Exactly those lines running from the one containing "The image size is (2223, 985)." to the end of the material are to be printed, and no others.
****************
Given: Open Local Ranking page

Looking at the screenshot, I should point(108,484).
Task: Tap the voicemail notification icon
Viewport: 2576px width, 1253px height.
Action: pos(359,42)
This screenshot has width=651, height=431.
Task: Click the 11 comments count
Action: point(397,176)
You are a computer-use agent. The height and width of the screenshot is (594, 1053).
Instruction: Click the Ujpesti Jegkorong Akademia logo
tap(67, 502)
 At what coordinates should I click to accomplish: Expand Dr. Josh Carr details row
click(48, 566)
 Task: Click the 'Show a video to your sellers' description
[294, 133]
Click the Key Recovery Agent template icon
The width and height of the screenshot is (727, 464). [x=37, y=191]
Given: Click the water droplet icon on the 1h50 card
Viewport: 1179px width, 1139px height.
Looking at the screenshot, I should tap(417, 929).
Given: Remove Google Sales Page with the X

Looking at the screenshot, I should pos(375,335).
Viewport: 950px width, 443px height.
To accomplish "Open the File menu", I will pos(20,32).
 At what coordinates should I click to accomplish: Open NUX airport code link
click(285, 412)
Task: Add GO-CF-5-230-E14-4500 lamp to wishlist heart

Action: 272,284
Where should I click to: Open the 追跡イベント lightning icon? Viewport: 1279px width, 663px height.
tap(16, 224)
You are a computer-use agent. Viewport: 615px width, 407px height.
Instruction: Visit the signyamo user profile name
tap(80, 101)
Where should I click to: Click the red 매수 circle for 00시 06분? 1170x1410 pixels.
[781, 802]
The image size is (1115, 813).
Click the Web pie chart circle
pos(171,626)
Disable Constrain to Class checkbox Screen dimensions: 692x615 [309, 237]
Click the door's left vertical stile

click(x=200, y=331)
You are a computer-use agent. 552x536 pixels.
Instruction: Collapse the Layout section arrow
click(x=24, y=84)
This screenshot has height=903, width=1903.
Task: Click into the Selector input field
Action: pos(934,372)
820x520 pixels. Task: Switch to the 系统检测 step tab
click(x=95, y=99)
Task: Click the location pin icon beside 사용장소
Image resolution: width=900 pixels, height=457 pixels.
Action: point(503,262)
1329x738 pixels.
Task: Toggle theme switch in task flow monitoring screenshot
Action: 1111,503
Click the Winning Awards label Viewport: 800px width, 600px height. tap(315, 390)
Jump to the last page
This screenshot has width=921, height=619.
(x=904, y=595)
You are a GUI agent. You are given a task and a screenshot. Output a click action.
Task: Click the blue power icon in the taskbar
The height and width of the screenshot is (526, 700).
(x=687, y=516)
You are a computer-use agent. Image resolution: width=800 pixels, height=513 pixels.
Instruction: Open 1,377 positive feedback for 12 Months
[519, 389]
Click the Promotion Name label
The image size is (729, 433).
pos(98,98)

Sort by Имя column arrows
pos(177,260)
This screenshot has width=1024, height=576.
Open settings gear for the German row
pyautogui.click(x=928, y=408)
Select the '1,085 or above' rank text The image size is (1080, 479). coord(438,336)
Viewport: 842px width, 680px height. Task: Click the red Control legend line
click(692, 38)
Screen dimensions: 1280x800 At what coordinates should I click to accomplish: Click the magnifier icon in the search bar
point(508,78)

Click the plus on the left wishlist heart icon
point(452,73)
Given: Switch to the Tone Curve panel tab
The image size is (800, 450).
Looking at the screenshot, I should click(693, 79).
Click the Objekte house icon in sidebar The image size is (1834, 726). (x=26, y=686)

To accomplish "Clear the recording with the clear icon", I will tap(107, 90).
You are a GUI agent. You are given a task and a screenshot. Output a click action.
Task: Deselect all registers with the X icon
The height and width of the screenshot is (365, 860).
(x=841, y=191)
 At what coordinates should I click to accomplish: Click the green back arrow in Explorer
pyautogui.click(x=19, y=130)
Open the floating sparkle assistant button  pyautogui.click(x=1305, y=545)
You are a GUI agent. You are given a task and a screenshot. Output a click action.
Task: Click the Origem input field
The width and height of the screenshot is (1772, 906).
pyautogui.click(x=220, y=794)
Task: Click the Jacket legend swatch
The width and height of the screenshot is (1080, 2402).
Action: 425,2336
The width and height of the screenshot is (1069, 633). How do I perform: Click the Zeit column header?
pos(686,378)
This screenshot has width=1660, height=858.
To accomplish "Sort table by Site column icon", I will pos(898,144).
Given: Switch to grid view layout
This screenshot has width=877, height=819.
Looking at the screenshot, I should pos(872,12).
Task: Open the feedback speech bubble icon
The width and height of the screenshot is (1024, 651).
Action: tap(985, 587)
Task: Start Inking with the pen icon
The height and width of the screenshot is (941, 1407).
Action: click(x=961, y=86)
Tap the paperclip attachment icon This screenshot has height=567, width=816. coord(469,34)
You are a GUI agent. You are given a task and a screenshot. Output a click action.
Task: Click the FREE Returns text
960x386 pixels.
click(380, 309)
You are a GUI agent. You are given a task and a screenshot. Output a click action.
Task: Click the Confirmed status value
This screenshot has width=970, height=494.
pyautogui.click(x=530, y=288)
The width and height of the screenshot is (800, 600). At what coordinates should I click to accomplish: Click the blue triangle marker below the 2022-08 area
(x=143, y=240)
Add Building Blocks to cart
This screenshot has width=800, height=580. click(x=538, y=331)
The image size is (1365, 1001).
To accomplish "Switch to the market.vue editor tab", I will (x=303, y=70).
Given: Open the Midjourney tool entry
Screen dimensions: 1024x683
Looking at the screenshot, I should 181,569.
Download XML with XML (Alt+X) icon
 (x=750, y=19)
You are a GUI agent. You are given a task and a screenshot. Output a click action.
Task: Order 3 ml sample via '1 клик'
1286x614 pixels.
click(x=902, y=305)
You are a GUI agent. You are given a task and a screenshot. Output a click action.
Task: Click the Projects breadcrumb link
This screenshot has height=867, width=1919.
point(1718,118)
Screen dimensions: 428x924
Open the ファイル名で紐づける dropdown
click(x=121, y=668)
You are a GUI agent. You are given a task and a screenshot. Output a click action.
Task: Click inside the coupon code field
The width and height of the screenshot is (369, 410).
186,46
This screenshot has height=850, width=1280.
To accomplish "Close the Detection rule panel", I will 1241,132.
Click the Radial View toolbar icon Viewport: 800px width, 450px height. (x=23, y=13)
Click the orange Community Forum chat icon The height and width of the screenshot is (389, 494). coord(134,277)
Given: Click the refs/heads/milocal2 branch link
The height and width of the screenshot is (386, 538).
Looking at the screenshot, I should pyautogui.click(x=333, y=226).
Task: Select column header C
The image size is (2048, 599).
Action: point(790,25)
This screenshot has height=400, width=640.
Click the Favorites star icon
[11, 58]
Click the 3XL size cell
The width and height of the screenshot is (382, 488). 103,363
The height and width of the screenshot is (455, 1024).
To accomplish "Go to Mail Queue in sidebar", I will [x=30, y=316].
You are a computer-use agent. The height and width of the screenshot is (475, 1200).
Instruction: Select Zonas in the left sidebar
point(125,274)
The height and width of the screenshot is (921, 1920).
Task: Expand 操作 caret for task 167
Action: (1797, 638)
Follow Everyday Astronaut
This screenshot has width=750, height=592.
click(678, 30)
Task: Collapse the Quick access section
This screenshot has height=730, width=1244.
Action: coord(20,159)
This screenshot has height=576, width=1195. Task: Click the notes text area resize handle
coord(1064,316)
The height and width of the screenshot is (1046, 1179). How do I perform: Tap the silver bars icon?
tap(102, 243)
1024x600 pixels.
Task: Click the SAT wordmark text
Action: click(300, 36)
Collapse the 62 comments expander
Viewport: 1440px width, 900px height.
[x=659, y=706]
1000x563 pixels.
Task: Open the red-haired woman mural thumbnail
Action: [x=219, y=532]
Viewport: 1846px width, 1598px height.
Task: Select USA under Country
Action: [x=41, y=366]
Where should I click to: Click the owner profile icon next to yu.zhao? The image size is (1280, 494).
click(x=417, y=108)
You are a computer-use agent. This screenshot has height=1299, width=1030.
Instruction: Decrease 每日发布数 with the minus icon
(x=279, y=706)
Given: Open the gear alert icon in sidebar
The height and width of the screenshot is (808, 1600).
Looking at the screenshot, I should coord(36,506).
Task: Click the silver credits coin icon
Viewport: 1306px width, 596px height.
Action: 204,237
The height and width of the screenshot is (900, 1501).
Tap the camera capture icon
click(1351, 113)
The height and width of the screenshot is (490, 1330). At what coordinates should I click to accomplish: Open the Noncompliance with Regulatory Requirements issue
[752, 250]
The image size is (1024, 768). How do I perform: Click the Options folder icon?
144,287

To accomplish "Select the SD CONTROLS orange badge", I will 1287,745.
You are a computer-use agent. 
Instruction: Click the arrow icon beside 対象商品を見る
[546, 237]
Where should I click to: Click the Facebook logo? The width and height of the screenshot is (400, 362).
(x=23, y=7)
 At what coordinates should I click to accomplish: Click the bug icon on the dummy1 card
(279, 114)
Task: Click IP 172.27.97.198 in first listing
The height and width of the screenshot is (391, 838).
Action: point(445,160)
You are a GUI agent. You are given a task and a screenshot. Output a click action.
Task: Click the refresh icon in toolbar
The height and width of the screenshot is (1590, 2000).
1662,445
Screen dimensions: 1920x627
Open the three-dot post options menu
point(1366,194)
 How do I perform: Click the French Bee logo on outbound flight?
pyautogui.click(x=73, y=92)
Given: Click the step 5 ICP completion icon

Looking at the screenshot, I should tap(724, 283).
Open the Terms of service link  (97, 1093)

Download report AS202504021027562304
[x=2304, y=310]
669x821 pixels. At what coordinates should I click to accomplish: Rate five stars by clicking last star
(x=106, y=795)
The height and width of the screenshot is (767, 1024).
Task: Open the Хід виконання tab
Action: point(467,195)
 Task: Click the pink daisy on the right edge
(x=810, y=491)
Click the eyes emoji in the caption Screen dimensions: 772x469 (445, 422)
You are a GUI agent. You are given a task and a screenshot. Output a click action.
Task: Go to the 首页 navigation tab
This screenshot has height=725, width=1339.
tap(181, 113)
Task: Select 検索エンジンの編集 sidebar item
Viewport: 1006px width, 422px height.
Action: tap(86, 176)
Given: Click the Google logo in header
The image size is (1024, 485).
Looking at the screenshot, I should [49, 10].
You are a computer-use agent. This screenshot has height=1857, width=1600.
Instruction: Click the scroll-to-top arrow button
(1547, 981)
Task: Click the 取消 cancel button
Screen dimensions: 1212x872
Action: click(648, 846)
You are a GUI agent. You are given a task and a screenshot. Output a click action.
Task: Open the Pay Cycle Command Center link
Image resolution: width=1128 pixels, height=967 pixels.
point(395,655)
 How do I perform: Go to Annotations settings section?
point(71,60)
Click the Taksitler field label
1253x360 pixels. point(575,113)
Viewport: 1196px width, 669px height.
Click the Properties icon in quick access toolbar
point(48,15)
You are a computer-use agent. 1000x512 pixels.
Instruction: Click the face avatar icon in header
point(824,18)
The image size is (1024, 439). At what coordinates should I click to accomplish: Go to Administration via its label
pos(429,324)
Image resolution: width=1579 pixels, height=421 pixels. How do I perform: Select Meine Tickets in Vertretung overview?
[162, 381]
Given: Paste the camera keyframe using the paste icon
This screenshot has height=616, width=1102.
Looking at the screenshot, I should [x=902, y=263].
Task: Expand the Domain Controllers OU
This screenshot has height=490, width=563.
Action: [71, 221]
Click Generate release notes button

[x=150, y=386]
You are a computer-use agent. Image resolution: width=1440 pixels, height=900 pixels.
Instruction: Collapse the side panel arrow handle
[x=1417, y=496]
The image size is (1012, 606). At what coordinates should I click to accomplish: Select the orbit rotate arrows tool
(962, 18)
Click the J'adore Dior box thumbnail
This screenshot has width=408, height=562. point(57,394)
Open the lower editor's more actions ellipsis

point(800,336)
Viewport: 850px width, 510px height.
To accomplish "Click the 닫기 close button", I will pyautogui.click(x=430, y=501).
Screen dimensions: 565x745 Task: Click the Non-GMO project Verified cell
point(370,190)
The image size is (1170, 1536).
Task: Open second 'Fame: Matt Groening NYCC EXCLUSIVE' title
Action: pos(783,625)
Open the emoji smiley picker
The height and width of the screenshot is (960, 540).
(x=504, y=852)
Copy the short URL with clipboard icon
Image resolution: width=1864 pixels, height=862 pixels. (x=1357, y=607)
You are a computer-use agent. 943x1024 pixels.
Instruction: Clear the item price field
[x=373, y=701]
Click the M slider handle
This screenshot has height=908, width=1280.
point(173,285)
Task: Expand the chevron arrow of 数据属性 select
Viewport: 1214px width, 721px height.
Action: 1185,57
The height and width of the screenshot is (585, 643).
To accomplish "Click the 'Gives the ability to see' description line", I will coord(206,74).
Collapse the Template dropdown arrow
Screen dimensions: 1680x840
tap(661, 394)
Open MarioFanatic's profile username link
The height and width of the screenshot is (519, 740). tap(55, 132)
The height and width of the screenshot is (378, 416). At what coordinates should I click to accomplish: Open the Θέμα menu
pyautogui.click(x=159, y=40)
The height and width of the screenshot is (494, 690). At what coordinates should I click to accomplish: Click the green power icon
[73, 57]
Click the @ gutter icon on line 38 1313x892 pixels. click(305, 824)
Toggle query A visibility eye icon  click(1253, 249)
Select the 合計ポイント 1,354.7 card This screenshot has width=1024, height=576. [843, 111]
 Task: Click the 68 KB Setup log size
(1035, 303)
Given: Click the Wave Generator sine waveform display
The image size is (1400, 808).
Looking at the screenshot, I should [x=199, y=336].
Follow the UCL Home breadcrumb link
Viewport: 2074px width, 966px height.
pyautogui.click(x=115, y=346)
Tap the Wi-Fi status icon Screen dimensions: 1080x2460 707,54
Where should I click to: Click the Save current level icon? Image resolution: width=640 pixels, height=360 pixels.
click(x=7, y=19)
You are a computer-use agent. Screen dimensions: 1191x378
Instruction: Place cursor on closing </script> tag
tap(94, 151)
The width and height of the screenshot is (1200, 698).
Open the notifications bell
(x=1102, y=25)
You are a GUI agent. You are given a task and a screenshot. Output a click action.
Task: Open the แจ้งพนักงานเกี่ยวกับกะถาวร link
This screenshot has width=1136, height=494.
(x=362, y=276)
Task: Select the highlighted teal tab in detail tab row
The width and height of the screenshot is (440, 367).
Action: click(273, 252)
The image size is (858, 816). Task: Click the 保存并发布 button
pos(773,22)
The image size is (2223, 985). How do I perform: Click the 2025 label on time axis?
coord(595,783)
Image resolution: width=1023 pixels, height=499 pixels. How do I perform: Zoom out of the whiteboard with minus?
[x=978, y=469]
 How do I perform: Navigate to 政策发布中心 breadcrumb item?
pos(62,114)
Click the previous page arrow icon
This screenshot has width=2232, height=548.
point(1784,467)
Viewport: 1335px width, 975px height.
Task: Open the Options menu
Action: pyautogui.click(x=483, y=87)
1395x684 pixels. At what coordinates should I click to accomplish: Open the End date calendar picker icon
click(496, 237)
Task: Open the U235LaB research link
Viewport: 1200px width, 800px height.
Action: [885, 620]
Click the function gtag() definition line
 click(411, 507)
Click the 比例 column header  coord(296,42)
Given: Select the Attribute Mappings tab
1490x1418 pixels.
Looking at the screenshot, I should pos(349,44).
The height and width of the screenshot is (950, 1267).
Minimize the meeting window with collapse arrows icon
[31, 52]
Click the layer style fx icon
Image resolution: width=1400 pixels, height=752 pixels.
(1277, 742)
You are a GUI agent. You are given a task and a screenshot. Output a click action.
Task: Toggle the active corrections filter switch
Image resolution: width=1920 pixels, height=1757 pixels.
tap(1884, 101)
****************
* _Answer to this problem_
The image size is (2223, 985). How do I perform: Click the 2025 label on time axis?
coord(595,783)
Image resolution: width=1023 pixels, height=499 pixels. How do I perform: Zoom out of the whiteboard with minus?
[x=978, y=469]
 How do I perform: Navigate to 政策发布中心 breadcrumb item?
pos(62,114)
Click the previous page arrow icon
This screenshot has width=2232, height=548.
point(1784,467)
Viewport: 1335px width, 975px height.
Task: Open the Options menu
Action: pyautogui.click(x=483, y=87)
1395x684 pixels. At what coordinates should I click to accomplish: Open the End date calendar picker icon
click(496, 237)
Task: Open the U235LaB research link
Viewport: 1200px width, 800px height.
Action: [885, 620]
Click the function gtag() definition line
 click(411, 507)
Click the 比例 column header  coord(296,42)
Given: Select the Attribute Mappings tab
1490x1418 pixels.
Looking at the screenshot, I should pos(349,44).
The height and width of the screenshot is (950, 1267).
Minimize the meeting window with collapse arrows icon
[31, 52]
Click the layer style fx icon
Image resolution: width=1400 pixels, height=752 pixels.
(1277, 742)
You are a GUI agent. You are given a task and a screenshot. Output a click action.
Task: Toggle the active corrections filter switch
Image resolution: width=1920 pixels, height=1757 pixels.
tap(1884, 101)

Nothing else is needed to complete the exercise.